Москва — вэдээнха эпохи эсэсэра. Город — сноб, витрина, китч. Улицы имперской ширины, архитектура в стиле «поздний Джугашвили». В тёплом бензиновом смоге на десяти полосах звереют авто. Сверху давит угрюмое небо. В пространство въелся запах фанты, горячих собак, хрустящих денег. Можно притвориться, что это твоя жизнь. Можно даже часть её купить и заблеять от самодовольства. Только этот город избалован, капризен. Он не любит выскочек. У него другие планы. Засунь под хвост свои купюры и амбиции. Ты сюда не принадлежишь. Тебя пустили посмотреть.
Дорогие москвичи и гости столицы… Не друзья, товарищи, сограждане, а гости и хозяева. Москве важна определённость. Потому что отдельные шустрые гости норовят задержаться. Праздник кончился, а они все ещё тут. И уже неясно, в качестве кого. Цветные штаны не прокатят, штаны сейчас у всех одинаковые. И остальное тоже: лица, походка, речь. Вместе толкаемся в разные стороны, шмыгаем под землю и обратно. Но если у метро проверят документы, выявляется существенная разница. Многие уедут дальше. А тебя уведут куда следует. Трудно остаться собой. Лицо, одежда — ерунда, главное — беспечный взгляд. Именно его читают физиономисты у метро. Взгляд обязан излучать уверенность в том, что ты поедешь дальше. И слово «обезьянник» знаешь только по кино.

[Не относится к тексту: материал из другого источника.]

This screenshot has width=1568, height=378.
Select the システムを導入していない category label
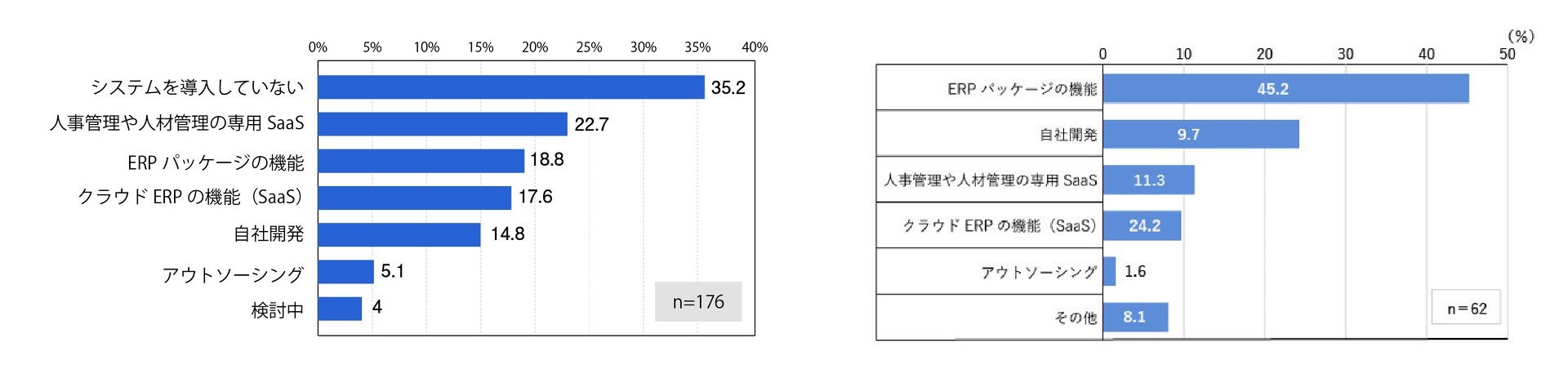(x=197, y=87)
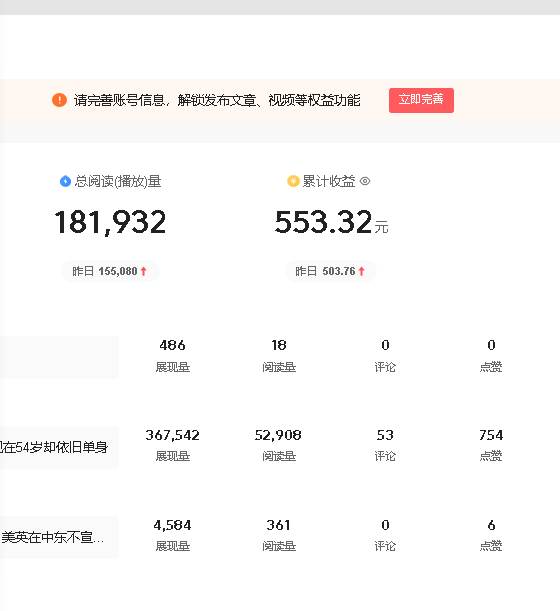Click the orange warning exclamation icon
The image size is (560, 611).
[x=59, y=100]
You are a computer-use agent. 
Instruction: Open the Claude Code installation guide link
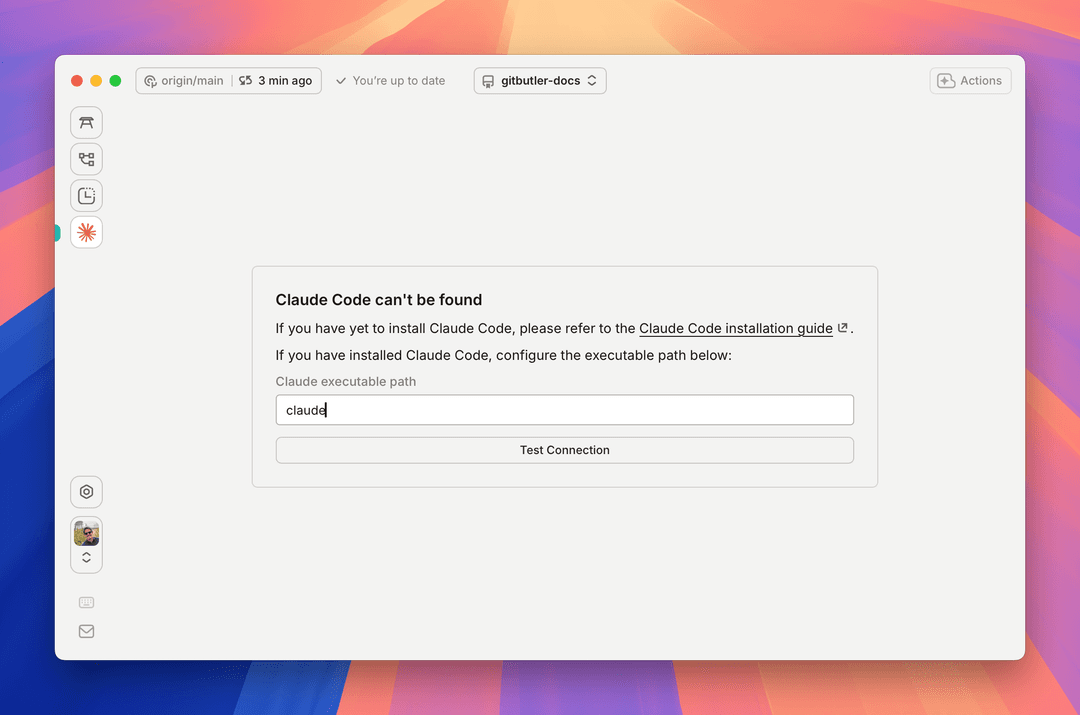(x=735, y=328)
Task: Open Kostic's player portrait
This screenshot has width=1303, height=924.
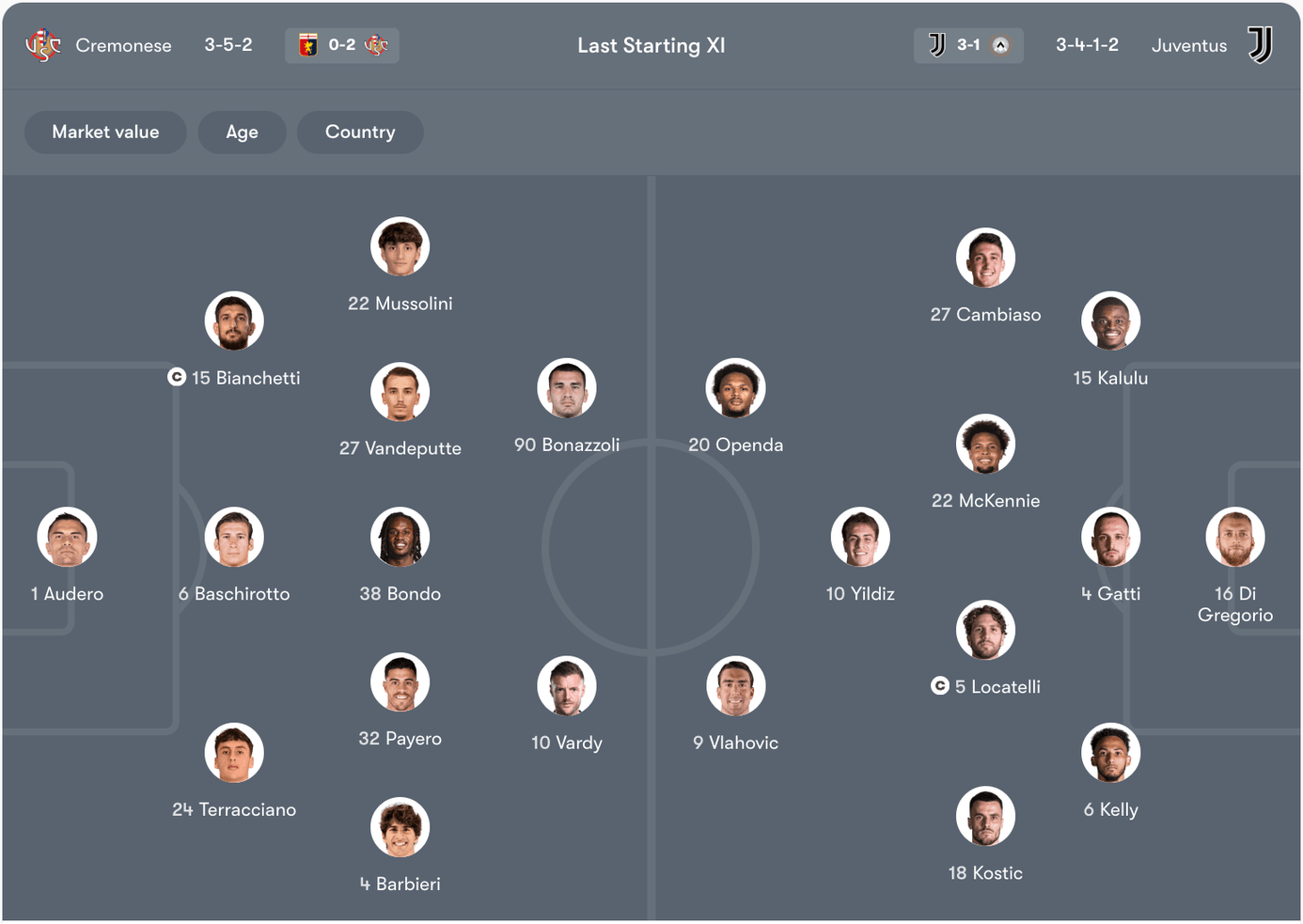Action: click(x=985, y=816)
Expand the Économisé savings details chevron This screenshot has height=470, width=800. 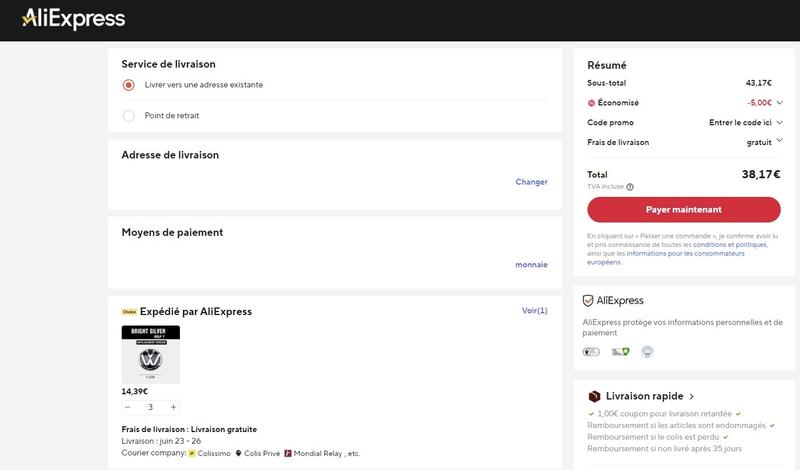click(779, 103)
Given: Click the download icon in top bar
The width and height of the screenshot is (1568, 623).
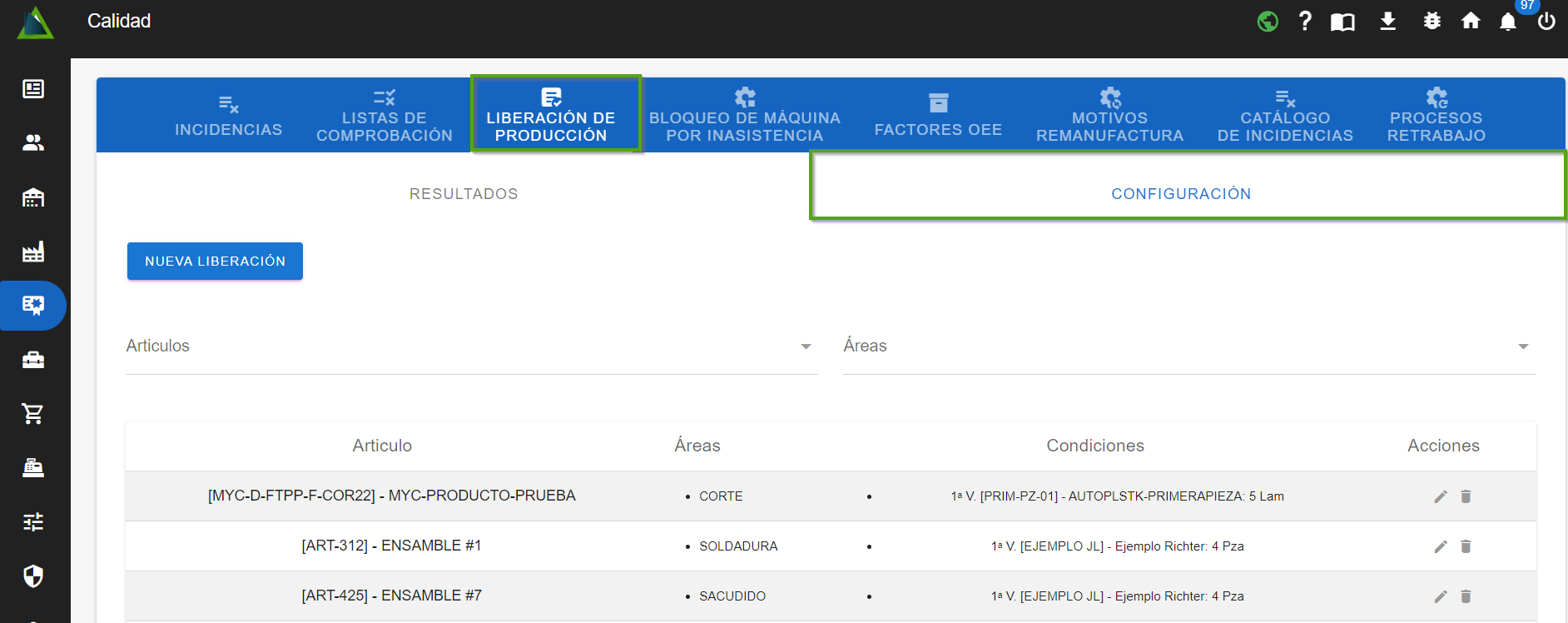Looking at the screenshot, I should pos(1387,21).
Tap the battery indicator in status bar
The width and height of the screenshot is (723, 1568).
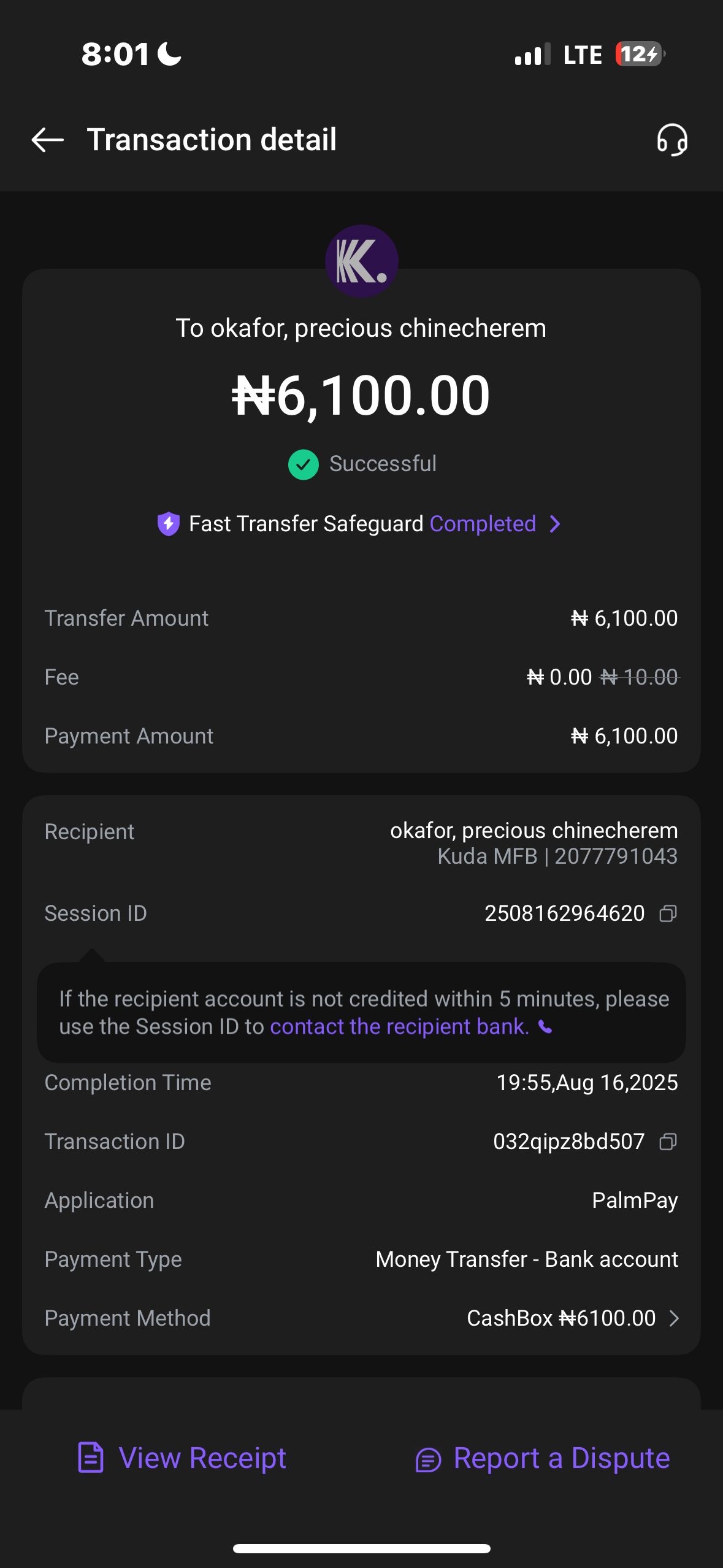[640, 54]
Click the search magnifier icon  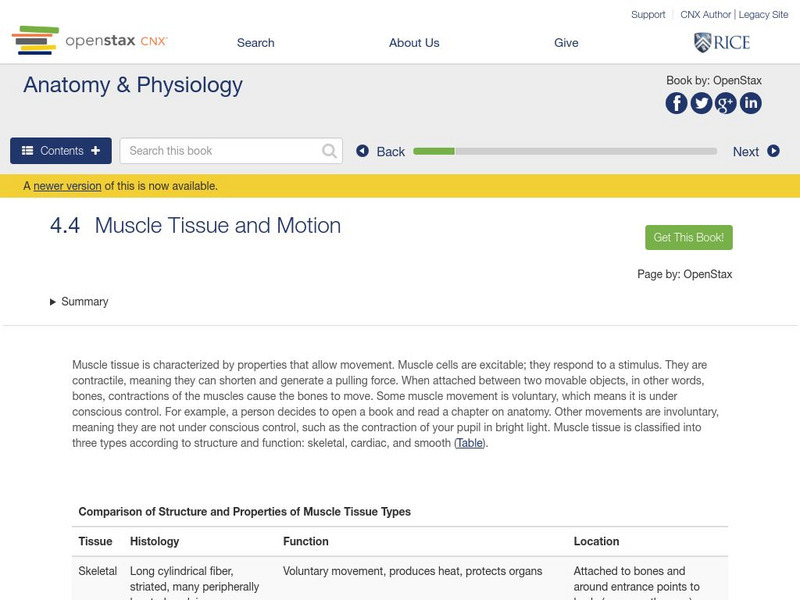coord(330,151)
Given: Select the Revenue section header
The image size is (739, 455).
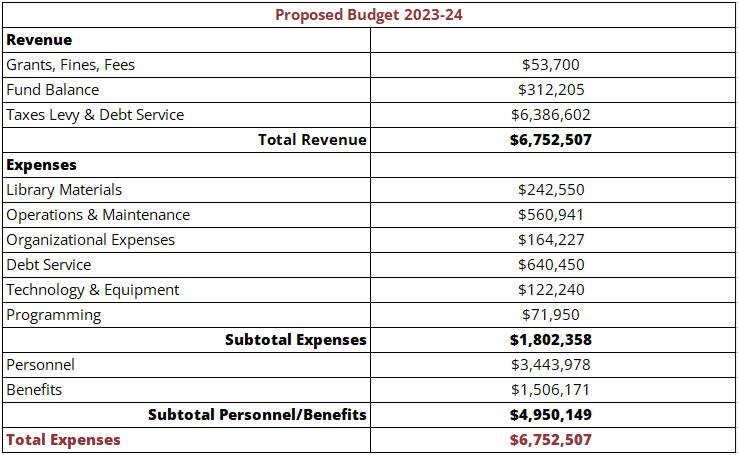Looking at the screenshot, I should 39,40.
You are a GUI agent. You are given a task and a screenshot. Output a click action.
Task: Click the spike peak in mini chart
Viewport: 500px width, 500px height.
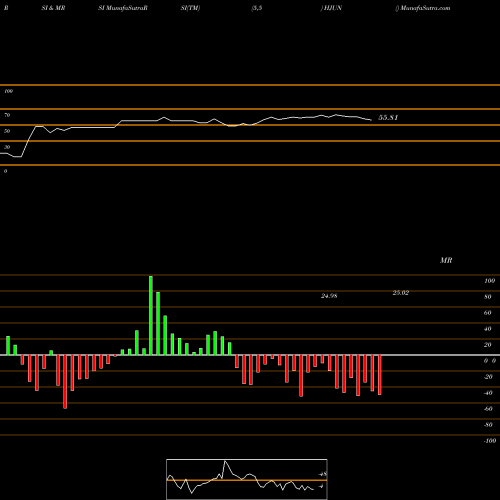[225, 462]
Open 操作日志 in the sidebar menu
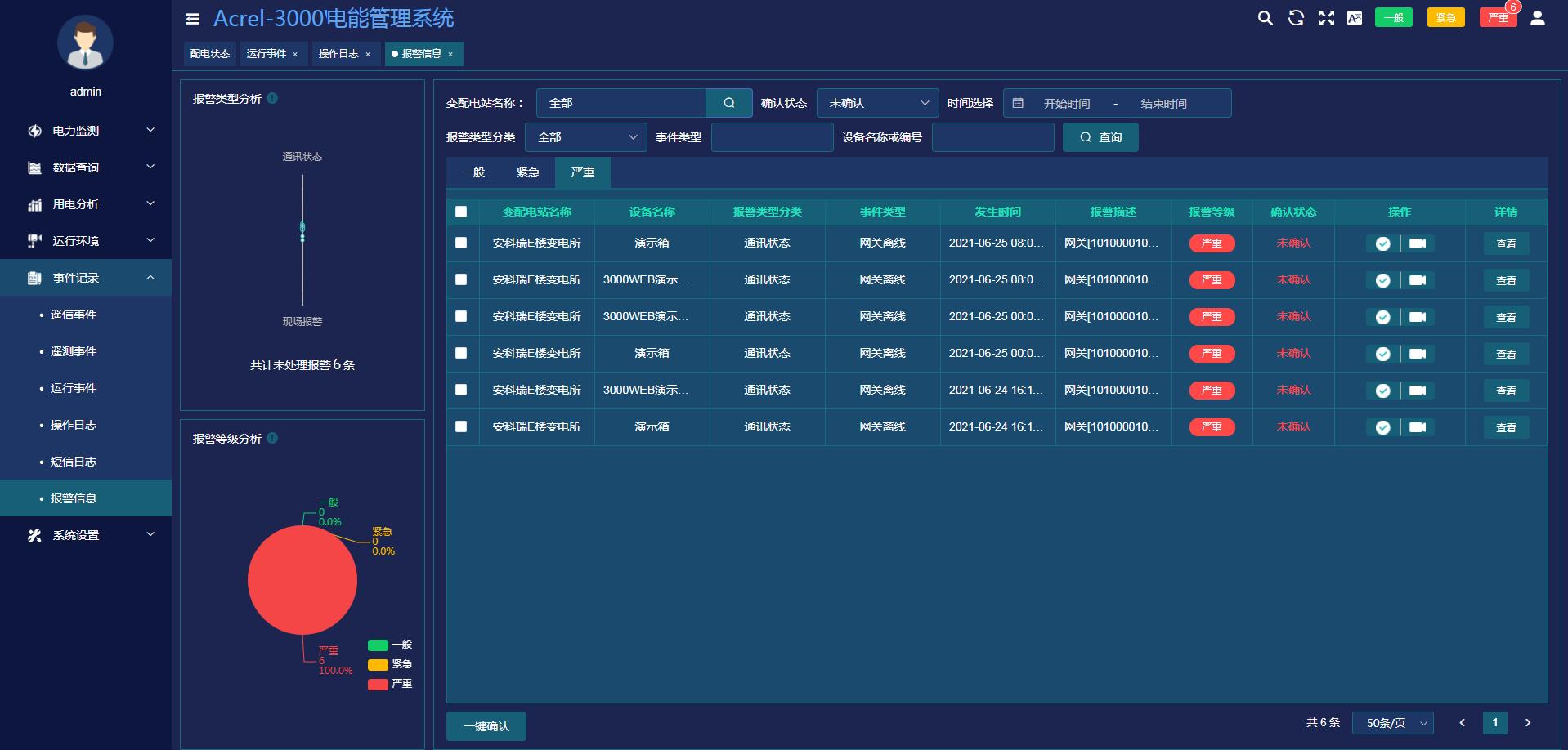The width and height of the screenshot is (1568, 750). [x=74, y=425]
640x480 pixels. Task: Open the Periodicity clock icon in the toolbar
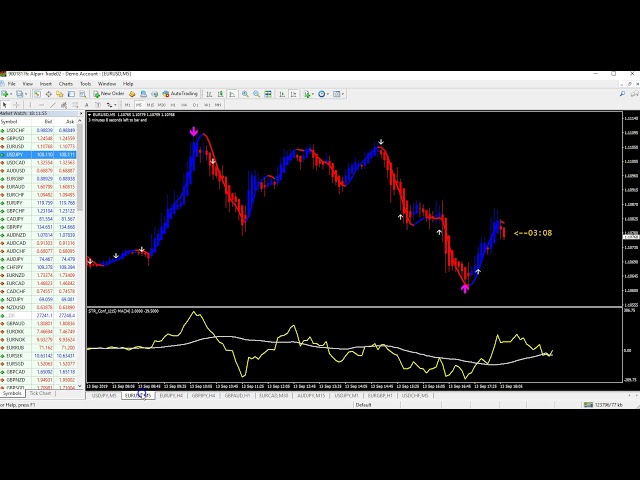click(322, 93)
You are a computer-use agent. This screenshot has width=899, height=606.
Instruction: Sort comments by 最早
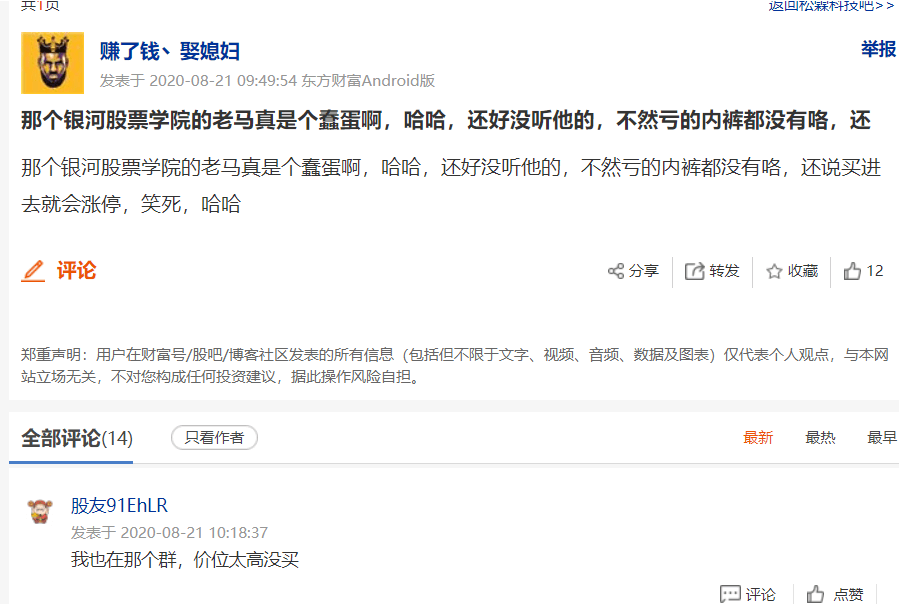click(x=882, y=438)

Про обезьянник расскажу. Но вначале о достоинстве самарской прописки. У неё, как выяснилось, есть одно достоинство. Однажды меня взяли на гоп-стоп. Дело было на автовокзале, ст. м. Щёлковская, первый вагон из центра, из стеклянных дверей налево. На мне стандарт: кожаный верх, джинсовый низ, сумка adidas — типичный фраер ушастый. Купил билет, закурил, углубился в себя… Чувствую движение сбоку. Слышу:
— Брат, угости сигареткой.
Сунул руку в карман, а вынуть не могу, перехватили. И вторую ломят за спину. Я даже испугаться не успел. Только что был один, и уже нас трое.
— Давай-ка отойдём, поговорим.
Утолкали за ларёк, там ещё двое без особых примет. Среднего роста, плечистые, крепкие. Нежно извлекают паспорт, кошелёк. Граждане озабоченно спешат мимо. Вокзальный секьюрити нам кивнул.
Кошелёк должен был их огорчить, а паспорт — наоборот. За обложкой — сложенная вдвое купюра с Эндрю Джексоном. Дяденька полицейский, возьми меня. Этим маловато, но шанс уйти здоровым.
— Паспорт хоть отдайте, — говорю.
Старший полистал мою книжицу.
— Ты из Самары, что ли?
— Ну.
— Держи.
Отдают имущество, хлопают по спине.
— Вали, братан. Повезло тебе сегодня.
Запоздалый потный страх, мягкость в ногах, тошнота. Реакции организма, не успевшего за темпом событий. Меня грабили. Что-то пошло не так. Дважды проверил — всё на месте. Кошелёк, билет, сигареты, паспорт. Эндрю с удивлённой половиной лица. Что это был за сюр? Что за полёт шмеля вокруг гранаты? Вечером звоню сообразительному другу.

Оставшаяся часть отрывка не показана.